Wyczyszczone pięknie. Pytanie zasadnicze, to czy ta lampa nie będzie używana? Bo jeśli będzie, to daszek czarny znów się zrobi. Albo niebieski po mocniejszym przepaleniu. Big Grin Z tego co mi wiadomo, to całość (zdjęcie 1) jest wykonana z mosiądzu. A przynajmniej nie spotkałem się jeszcze tu na forum z wnioskiem o konstrukcji z blachy kwasoodpornej. Zawsze byłem przekonany, że całego Petromaxa, zdzierając warstwę zewnętrzną, da się wypolerować na czysty mosiądz. Jeśli chodzi o te skazy, to być może gdybym zjechał powłokę, też bym takie u siebie zauważył. Bez obaw. To nie stal, że ją zacznie rdza zżerać od środka. To jest Bundesmax - lampa robocza, która ma pracować, a ślady zużycia dodawać charakteru. Wink
Niebieska oksyda to dobry znak. Im więcej miedzi w stopie tym więcej koloru wychodzi przy nagrzewaniu Smile
Lampa oczywiście będzie używana zgodnie z przeznaczeniem. Niebieska oksyda uroku doda...Heart No i dzisiaj podszedłem na maxa do Petromaxa Smile Rozbiórka poszła bez najmniejszych problemów. Jednak demontując poszczególne części przeraziłem się widząc co jest w zbiorniku i jaki jest stan elementów tych zanurzonych normalnie w nafcie AngryAngryAngry Rurki(zdjęcia poniżej) całkowicie skorodowane brrr... Dziury takie jakby leżały w ziemi od wojny, a były tylko zielone przy wyciągnięciu. Serce mi zabiło o zbiornik, ale o tym za chwilę. Rurki wymienię samemu. Ta od rapida jest dodatkowo pęknięta prawie na całej długości, pękniecie kończy się 1,5 cm od dolnego sitka, i prawie przy górnym gwincie. Rurka od parownika wygląda jak pepesza leżąca w wodzie przez 70 lat. Na szczęście zaworki i sitka ok, reszta też. Rurka rapida ma zewnętrzna średnicą fi 3 mm. Muszę obciąć ją ok.1,4 cm nad sitkiem, tak samo obciąć ciut przed gwintem, na to przyjdzie rurka fi4, w środku 3,2 mm i zalutuję to LC30 na wymiar. Rurka parownika ma zewnętrzną średnicę fi 5 - rozlutuję starą i wstawię najbliższą dostępną fi 5,4 mm i tak samo lut na LC30 na wymiar. Na szczęście wszystko w tej lampie jest lutowane starą dobrą technologią lutowania twardego. Teraz zbiornik. Zacząłem się trząść na myśl o jakiejkolwiek dziurze w płaszczu czy dnie. Walczyłem jeszcze kilka godzin z osadem - twardym jak skała, aż zaczęło pojawiać się srebrzyste dno. Obecnie odmaczają się ostatnie naloty. Zbiornik wygląda na cały i nie widać w nim jakiejkolwiek korozji. Może uda mi się zrobić inspekcję wewnątrz specjalną kamerą, to zamieszczę zdjęcia. Dno zbiornika jest cynowane, tak samo połączenie dna zbiornika z płaszczem - jest co prawda na szew, ale szczelność zapewnia cyna. Nie polecam nikomu skrobania np.: śrubokrętem po dnie, ta cyna to m.in. zabezpieczenie antykorozyjne, a najwięcej osadu - czarnego szlamu było właśnie na dnie. I tak zszedł przy lampie prawie cały dzionek Tongue
Faktycznie - nie wygląda to fajnie - ale jakby nie to, nie byłoby zabawy...
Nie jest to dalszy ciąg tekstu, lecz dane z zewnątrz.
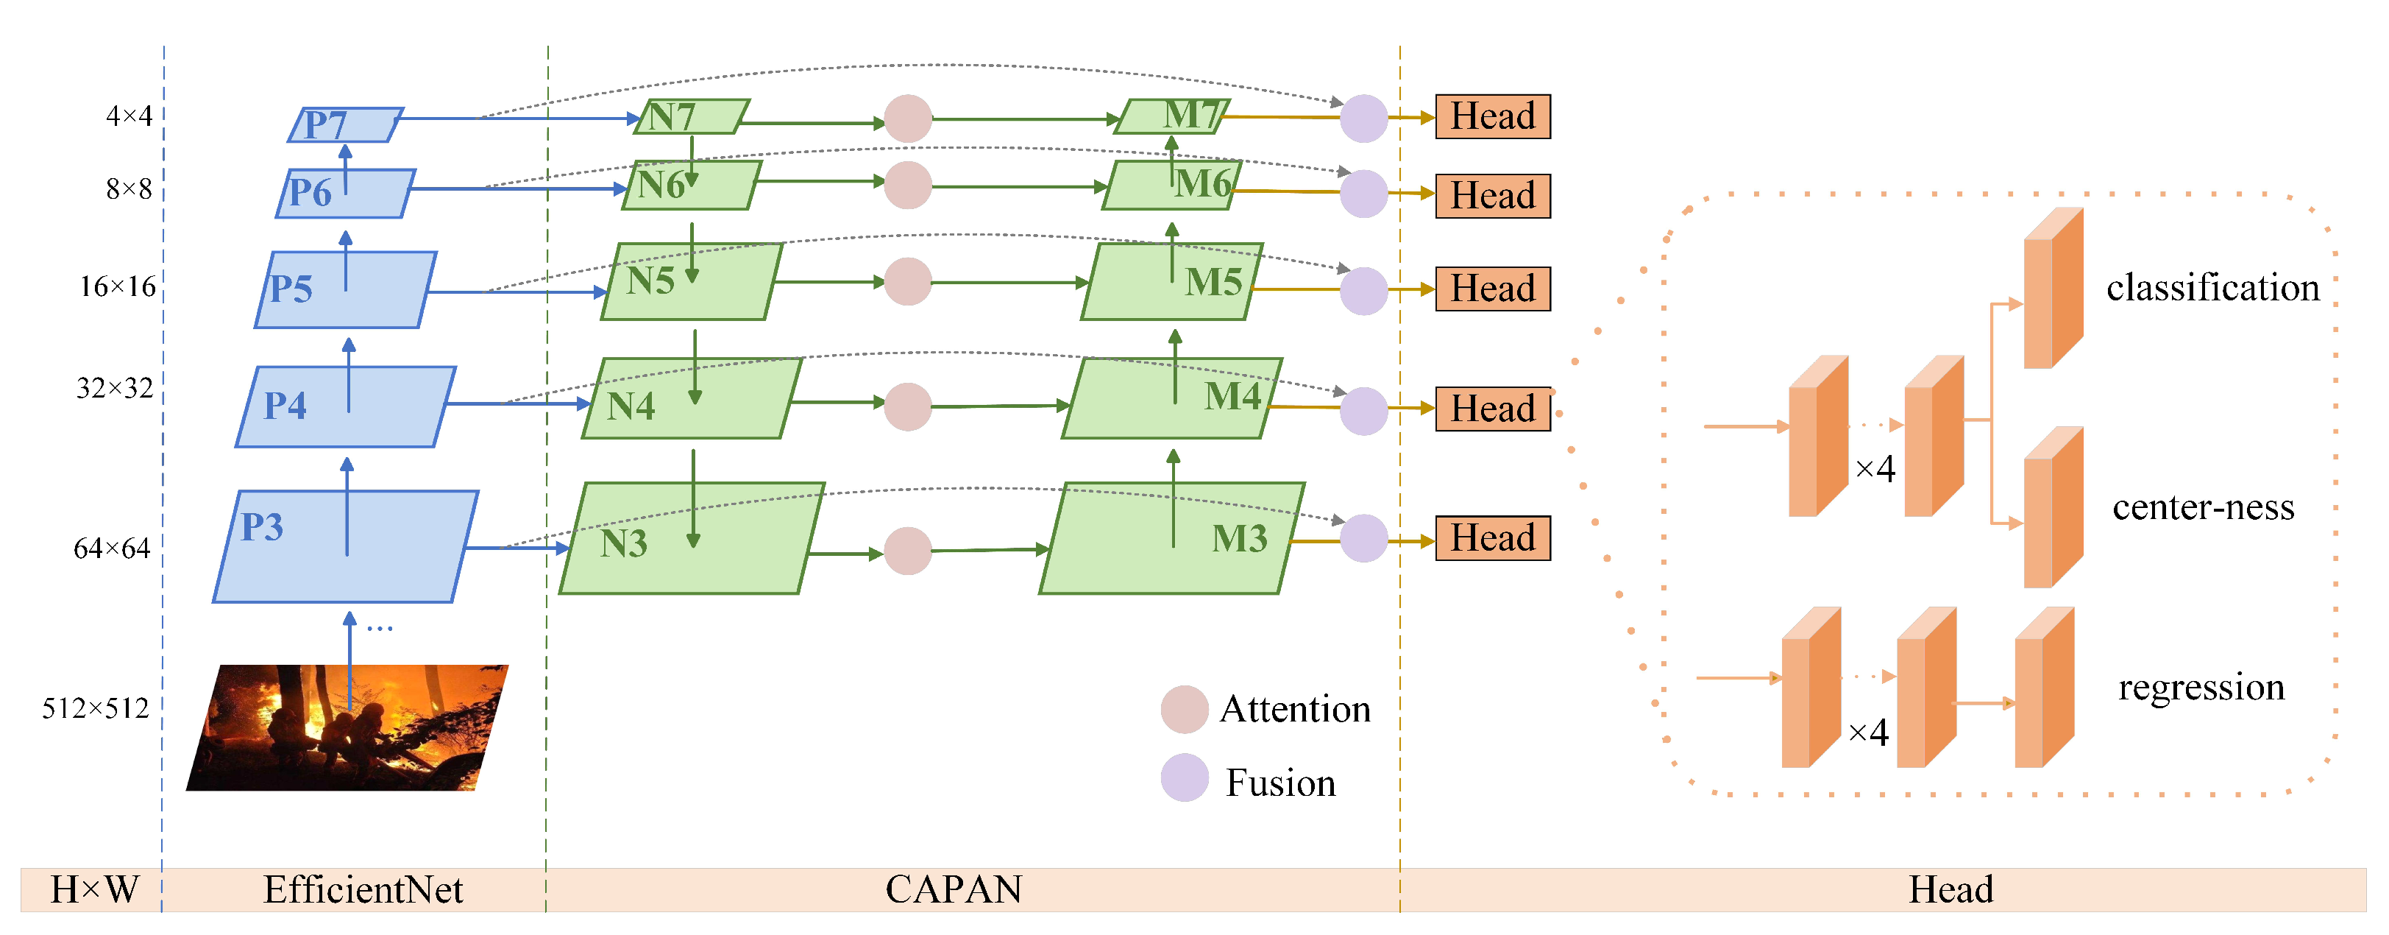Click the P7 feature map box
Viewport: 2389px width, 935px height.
(345, 124)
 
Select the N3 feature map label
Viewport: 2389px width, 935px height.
(623, 543)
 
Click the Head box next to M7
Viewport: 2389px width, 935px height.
(1492, 117)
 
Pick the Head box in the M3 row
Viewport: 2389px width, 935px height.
(1492, 538)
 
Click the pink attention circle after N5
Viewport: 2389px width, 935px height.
(907, 282)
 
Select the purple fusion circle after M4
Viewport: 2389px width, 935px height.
(1363, 411)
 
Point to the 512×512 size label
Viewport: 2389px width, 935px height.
(96, 709)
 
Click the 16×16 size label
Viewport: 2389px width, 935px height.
(117, 286)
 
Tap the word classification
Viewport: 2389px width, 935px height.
(2212, 288)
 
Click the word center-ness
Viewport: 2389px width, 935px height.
(2203, 507)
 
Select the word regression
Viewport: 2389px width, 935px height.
(2201, 688)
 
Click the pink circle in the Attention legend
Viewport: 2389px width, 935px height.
(1185, 710)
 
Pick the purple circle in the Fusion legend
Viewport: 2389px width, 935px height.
(1185, 777)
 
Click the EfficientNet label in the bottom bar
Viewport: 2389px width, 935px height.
(363, 889)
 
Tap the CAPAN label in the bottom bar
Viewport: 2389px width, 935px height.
(954, 889)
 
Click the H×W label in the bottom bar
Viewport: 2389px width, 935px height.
(93, 889)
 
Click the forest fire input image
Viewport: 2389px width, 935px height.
(348, 728)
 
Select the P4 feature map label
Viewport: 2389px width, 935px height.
(285, 406)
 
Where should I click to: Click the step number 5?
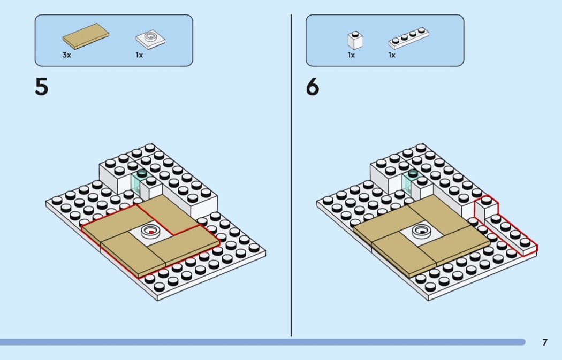coord(42,87)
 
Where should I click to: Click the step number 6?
coord(313,87)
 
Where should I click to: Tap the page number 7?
coord(545,342)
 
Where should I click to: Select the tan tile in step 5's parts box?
coord(86,36)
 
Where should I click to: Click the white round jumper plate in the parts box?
coord(150,39)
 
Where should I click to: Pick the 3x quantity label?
coord(67,55)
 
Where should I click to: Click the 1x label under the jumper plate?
coord(139,55)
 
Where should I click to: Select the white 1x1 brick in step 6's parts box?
coord(355,40)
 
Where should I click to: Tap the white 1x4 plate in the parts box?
coord(408,38)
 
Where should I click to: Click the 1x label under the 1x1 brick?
coord(351,55)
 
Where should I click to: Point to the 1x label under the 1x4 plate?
coord(392,55)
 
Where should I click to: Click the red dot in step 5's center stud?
coord(151,232)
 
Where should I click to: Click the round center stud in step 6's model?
coord(422,231)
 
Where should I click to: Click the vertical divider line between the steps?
coord(291,175)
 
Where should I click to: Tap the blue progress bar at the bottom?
coord(263,342)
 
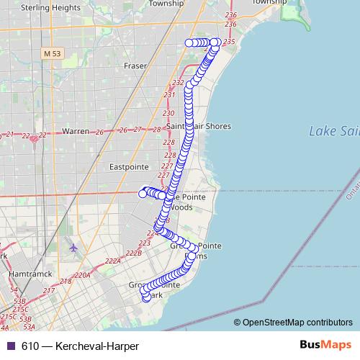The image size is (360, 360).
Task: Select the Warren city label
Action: [75, 132]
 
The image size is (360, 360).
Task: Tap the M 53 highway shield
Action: [53, 53]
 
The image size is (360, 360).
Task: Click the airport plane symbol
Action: [73, 248]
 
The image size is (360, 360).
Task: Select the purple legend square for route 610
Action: [10, 346]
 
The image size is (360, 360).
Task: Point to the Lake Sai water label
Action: [333, 131]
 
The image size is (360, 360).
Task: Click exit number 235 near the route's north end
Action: [230, 42]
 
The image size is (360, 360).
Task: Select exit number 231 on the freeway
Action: [169, 95]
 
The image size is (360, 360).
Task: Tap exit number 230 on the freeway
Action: [168, 114]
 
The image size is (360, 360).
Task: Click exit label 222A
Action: [112, 261]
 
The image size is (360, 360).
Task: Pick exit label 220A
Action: [81, 274]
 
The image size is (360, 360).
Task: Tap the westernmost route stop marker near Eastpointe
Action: [143, 193]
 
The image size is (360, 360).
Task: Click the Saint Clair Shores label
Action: [199, 126]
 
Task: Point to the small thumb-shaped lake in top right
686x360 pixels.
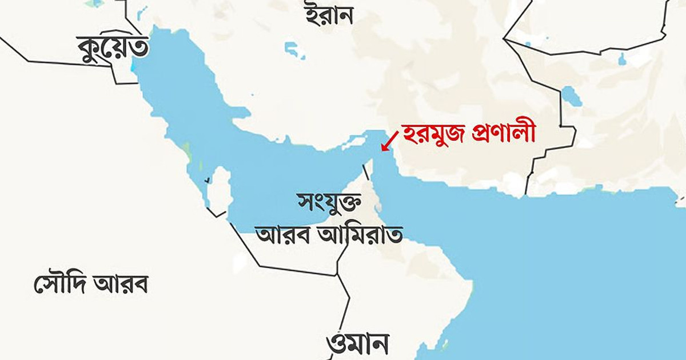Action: tap(622, 58)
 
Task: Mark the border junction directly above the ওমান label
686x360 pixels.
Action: tap(338, 275)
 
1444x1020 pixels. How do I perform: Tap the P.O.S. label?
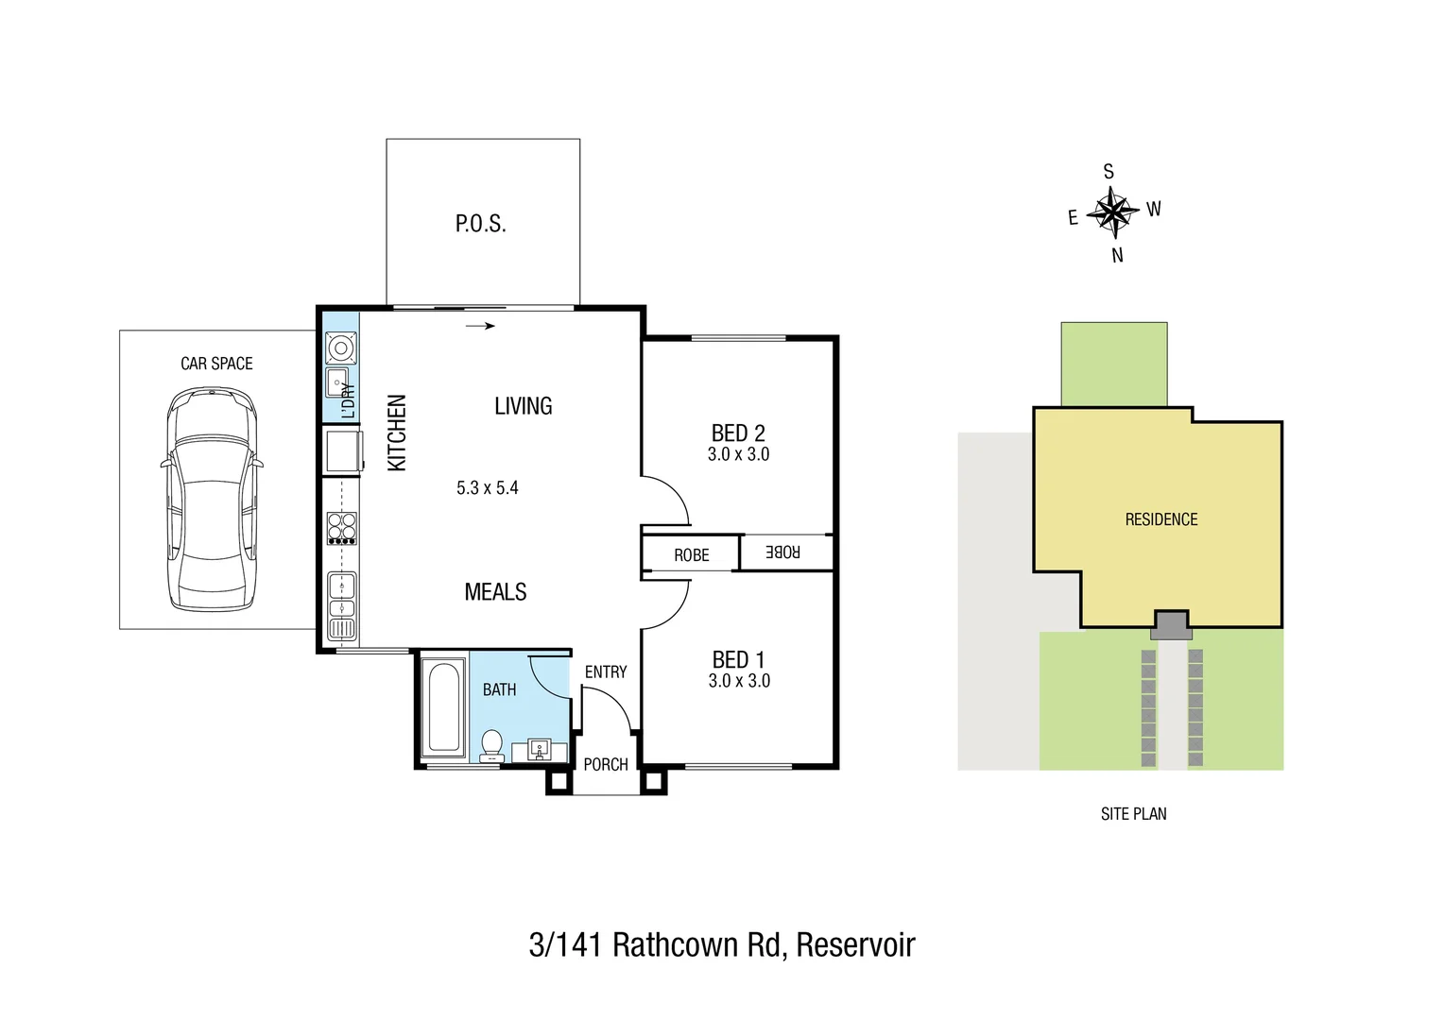click(x=480, y=224)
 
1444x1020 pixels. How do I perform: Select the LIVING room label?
click(x=523, y=406)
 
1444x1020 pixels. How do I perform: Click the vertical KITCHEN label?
click(x=397, y=433)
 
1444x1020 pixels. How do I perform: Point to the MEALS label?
click(x=495, y=592)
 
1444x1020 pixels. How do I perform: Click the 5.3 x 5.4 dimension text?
click(x=487, y=488)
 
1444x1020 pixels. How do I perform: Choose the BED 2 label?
click(x=738, y=434)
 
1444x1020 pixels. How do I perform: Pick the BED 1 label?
click(x=738, y=660)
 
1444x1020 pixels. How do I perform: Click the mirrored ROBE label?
click(x=782, y=552)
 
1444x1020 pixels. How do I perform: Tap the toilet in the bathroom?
click(x=491, y=745)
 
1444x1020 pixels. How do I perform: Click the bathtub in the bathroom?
click(x=441, y=707)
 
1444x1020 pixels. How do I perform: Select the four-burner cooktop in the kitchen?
click(x=341, y=527)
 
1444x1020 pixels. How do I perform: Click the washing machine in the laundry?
click(x=341, y=348)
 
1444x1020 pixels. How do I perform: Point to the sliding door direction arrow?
click(x=481, y=327)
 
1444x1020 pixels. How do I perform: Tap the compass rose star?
click(x=1113, y=212)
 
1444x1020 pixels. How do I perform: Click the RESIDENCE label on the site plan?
click(x=1160, y=519)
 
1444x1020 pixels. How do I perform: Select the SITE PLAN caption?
click(x=1133, y=814)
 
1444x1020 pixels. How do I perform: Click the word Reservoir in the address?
click(x=855, y=944)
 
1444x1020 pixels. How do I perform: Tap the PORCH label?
click(x=605, y=764)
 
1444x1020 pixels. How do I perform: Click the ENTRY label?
click(x=605, y=672)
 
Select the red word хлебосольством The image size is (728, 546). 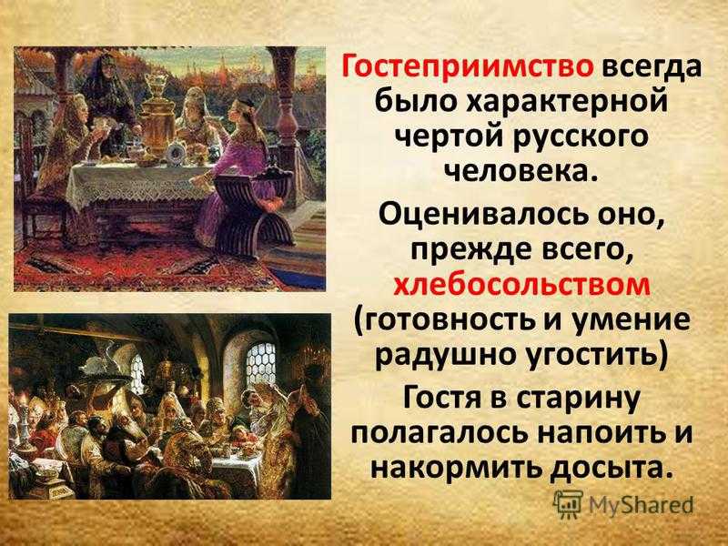coord(521,285)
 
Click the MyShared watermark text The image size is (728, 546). coord(641,505)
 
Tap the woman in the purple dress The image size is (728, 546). coord(241,172)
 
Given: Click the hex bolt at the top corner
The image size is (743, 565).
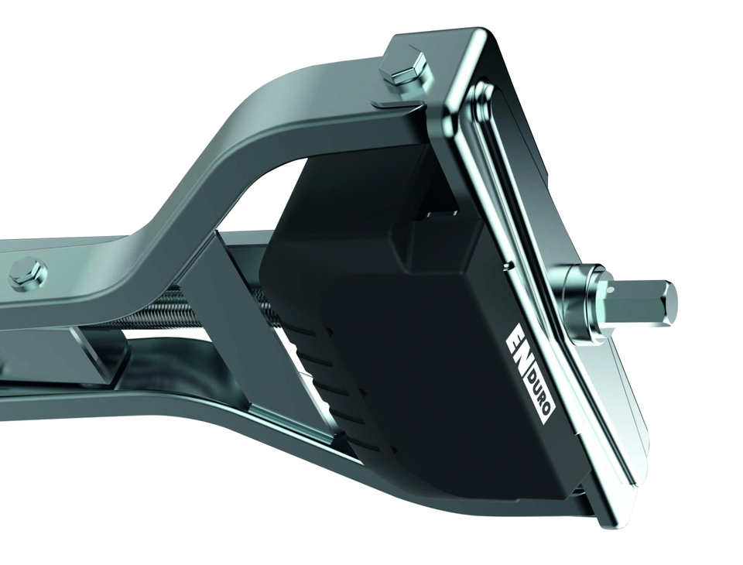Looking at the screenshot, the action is (406, 70).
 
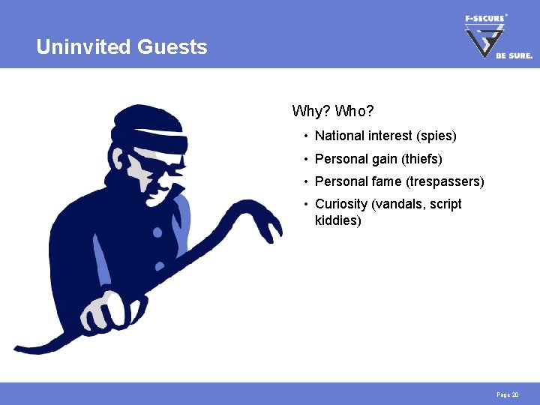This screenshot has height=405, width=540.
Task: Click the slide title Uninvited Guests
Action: coord(122,47)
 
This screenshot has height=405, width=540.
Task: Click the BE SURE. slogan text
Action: coord(514,56)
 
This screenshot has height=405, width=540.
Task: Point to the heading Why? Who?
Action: coord(332,112)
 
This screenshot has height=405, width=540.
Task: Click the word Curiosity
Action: coord(341,204)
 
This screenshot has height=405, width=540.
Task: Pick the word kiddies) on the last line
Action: coord(338,220)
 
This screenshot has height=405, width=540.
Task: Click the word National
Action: coord(340,136)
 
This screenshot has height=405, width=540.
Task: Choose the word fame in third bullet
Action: coord(386,182)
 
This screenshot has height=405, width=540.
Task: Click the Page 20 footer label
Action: coord(508,394)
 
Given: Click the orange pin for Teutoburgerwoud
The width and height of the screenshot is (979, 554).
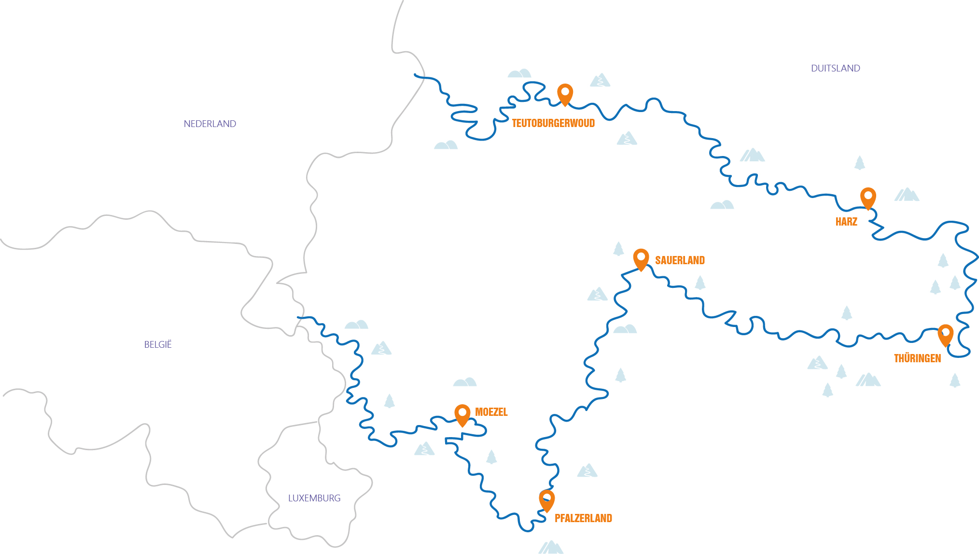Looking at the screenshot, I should pyautogui.click(x=565, y=93).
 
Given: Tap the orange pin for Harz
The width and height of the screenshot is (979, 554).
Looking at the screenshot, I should pyautogui.click(x=868, y=197).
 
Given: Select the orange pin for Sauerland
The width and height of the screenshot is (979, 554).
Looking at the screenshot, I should pyautogui.click(x=641, y=258).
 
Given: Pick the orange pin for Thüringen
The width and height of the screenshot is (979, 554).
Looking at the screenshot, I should pyautogui.click(x=945, y=334).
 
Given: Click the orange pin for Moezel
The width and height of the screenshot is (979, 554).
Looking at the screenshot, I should pyautogui.click(x=462, y=414).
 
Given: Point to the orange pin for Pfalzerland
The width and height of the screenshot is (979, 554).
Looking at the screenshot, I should pyautogui.click(x=546, y=499).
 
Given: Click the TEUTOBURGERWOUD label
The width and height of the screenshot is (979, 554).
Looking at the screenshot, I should pyautogui.click(x=553, y=123).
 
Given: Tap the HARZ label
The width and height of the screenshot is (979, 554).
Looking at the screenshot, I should pyautogui.click(x=846, y=222).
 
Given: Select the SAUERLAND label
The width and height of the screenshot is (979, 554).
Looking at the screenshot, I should pyautogui.click(x=680, y=260).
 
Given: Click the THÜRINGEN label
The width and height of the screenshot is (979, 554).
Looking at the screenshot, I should pyautogui.click(x=917, y=358).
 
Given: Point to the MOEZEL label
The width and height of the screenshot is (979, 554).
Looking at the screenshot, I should pyautogui.click(x=491, y=412).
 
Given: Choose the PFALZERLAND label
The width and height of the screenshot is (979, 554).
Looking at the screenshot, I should pyautogui.click(x=583, y=518).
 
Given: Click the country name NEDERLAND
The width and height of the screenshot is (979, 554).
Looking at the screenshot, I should pyautogui.click(x=210, y=124).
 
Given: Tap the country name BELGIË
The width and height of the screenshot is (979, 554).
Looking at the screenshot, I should pyautogui.click(x=158, y=344).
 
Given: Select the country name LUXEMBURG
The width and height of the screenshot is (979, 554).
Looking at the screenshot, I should pyautogui.click(x=314, y=498).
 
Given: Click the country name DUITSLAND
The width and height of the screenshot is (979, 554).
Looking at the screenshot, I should pyautogui.click(x=835, y=68).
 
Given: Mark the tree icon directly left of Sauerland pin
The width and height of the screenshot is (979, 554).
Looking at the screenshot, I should pyautogui.click(x=618, y=249).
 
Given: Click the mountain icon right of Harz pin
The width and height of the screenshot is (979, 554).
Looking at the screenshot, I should pyautogui.click(x=907, y=195).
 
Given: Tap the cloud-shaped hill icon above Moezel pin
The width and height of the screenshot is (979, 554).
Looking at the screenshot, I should pyautogui.click(x=465, y=382).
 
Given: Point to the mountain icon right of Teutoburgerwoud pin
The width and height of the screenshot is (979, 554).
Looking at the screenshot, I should pyautogui.click(x=600, y=80).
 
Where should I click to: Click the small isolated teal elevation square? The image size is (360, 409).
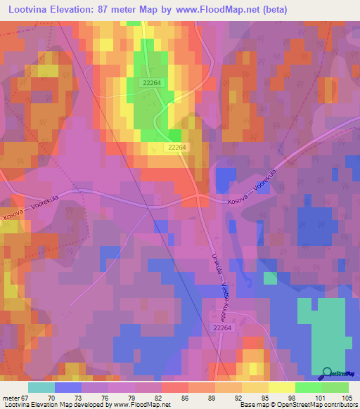point(269,278)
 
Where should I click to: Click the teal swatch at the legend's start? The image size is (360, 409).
point(41,387)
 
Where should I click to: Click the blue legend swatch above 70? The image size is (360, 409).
point(68,387)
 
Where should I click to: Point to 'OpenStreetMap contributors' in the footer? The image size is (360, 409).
point(316,405)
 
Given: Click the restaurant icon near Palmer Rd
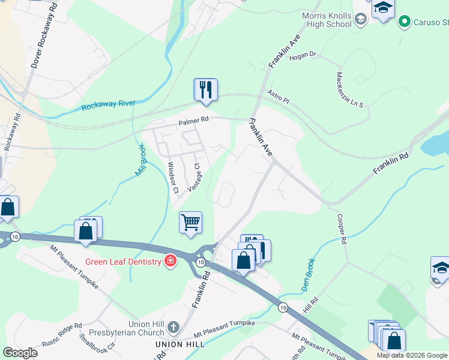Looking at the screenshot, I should (205, 89).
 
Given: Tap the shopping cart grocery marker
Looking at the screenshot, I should (191, 223).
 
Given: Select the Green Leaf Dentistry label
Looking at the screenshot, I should (123, 261).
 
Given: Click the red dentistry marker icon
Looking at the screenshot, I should (171, 261).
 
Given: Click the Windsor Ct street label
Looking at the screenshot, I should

Rurka wylutowana. Nowe do mnie jadą. Zbiornik jeszcze wszystkiego nie puścił - bardzo czasochłonne jest to jego czyszczenie.
(08-04-2016, 22:05)Max napisał(a): [ -> ]Rurka wylutowana. Nowe do mnie jadą. Zbiornik jeszcze wszystkiego nie puścił - bardzo czasochłonne jest to jego czyszczenie.

A jaka później radocha z palenia lampy Smile
Czy pod rapidem uszczelka powinna być gumowa, czy ołowiana? U mnie jest gumowa.